Rewrite all of the data below, changing every "screenshot" to "screen image" and keeping everything else the same. Leave the pictures out of your answer.

▶ [Entries on where items appear]
• • • • •

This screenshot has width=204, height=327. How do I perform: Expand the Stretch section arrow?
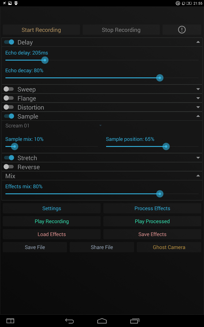tap(198, 158)
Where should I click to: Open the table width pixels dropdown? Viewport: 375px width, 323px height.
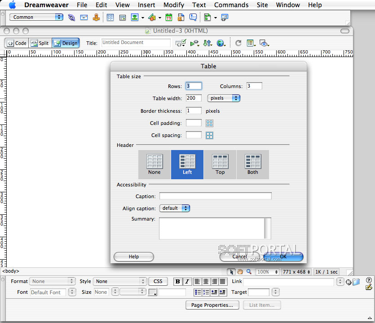click(224, 98)
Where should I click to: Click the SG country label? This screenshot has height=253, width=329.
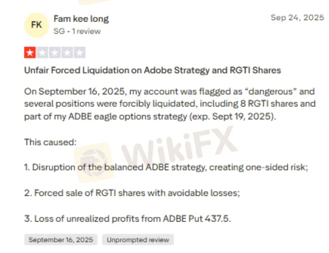[x=58, y=31]
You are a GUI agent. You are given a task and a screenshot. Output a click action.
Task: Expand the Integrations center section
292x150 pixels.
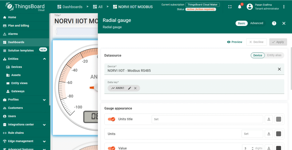[44, 125]
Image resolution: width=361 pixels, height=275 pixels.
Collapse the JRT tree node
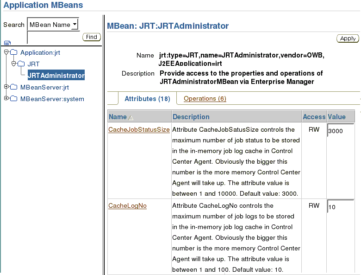[x=13, y=64]
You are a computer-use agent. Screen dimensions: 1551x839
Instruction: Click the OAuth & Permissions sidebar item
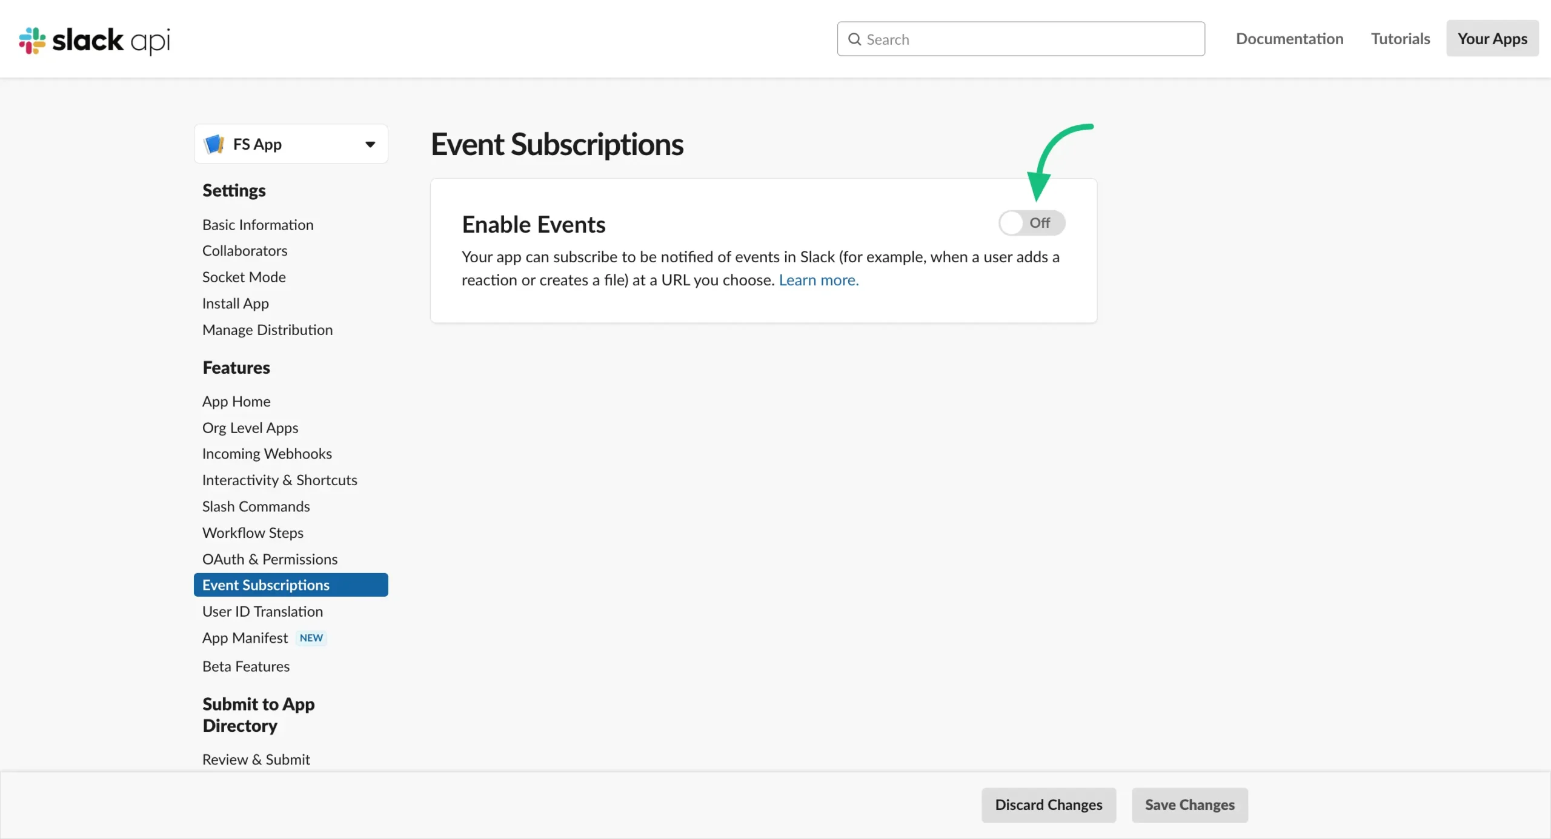click(270, 558)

• • • • •

▶ [Answer for this exercise]
This screen image has width=204, height=327. How do I perform: Expand the Stretch section arrow?
tap(198, 158)
Where should I click to: Open the table width pixels dropdown? Viewport: 375px width, 323px height.
click(224, 98)
Where should I click to: Click the SG country label? This screen image has height=253, width=329.
[x=58, y=31]
You are a GUI agent. You are given a task and a screen image. Output a click action.
Task: Expand the Integrations center section
292x150 pixels.
[44, 125]
Image resolution: width=361 pixels, height=275 pixels.
Collapse the JRT tree node
[x=13, y=64]
You are a computer-use agent. Screen dimensions: 1551x839
Instruction: Click the OAuth & Permissions sidebar item
click(270, 558)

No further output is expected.